1. Title: "'Grievous is the fall of your men; but you shall see that at least the wolves of the mountains do not devour them. It is with their friends, the Orcs, that they hold their feast: such indeed is the friendship of their kind.'"—"The Road to Isengard," TTT, 199.
2. On Dale: Unfinished Tales gives reason to think Dale had been settled well before Rohan even existed, back in the days of Narmacil II. See "Cirion and Eorl," 302.
3. On dragons in the North: As the citation at the top says, dragons were on the move just after the settling of Rohan by the Éothéod. This would have been during the last two decades of Aragost's Chieftainship. I am assuming the "far North" could have included parts of northern Eriador, and that others besides the Dwarves would have been concerned about this.

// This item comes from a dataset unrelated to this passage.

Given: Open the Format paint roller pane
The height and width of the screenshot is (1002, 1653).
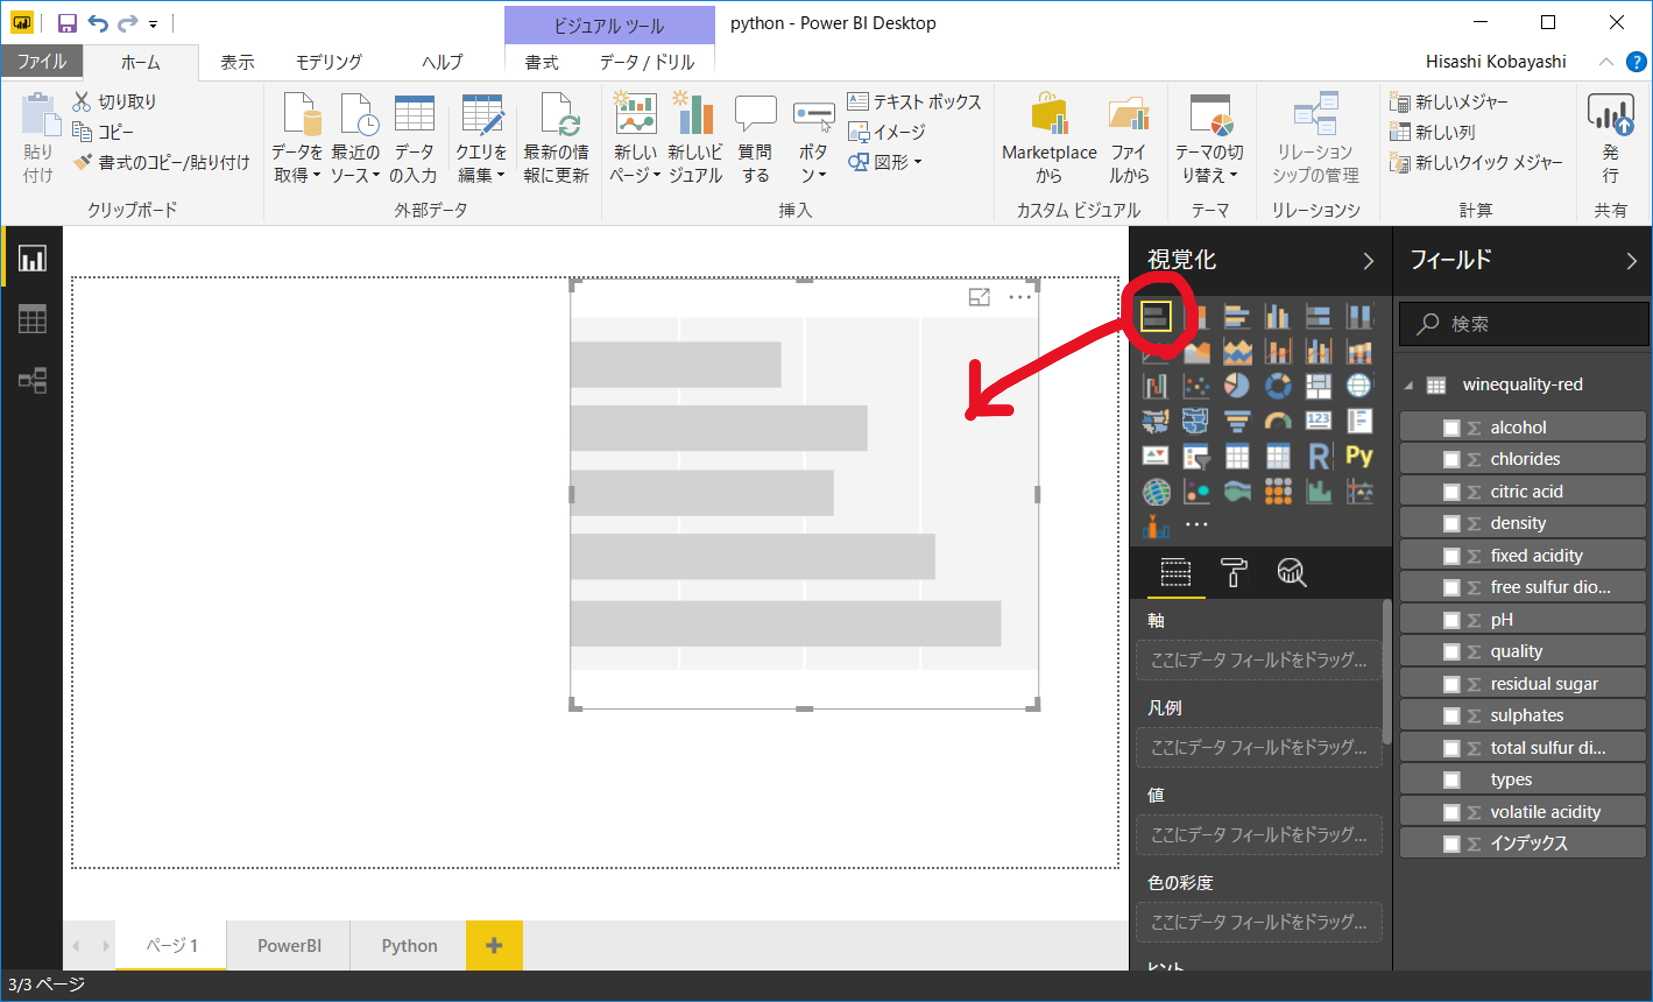Looking at the screenshot, I should (x=1233, y=572).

4. Also, I think I'm probably drawing more from the animated version of "The Hobbit" for dragon scent than the book, which I think has only one reference to halls filled with reek ("On the Doorstep," 189), and that seems to mean smoke and vapors. Oh well. I needed it for the "very" part of "very dirty dragon."
Edit: erunyauve pointed out that "Of Túrin Turambar" contains a passage that supports the notion that standing downwind of dragons is decidedly unpleasant: "But ere the middle-night the dragon roused, and with a great noise and blast cast his forward part across the chasm, and began to draw his bulk after. Turambar and Hunthor were well-nigh overcome by the heat and the stench..." (Silmarillion, 273). Thanks, erunyauve!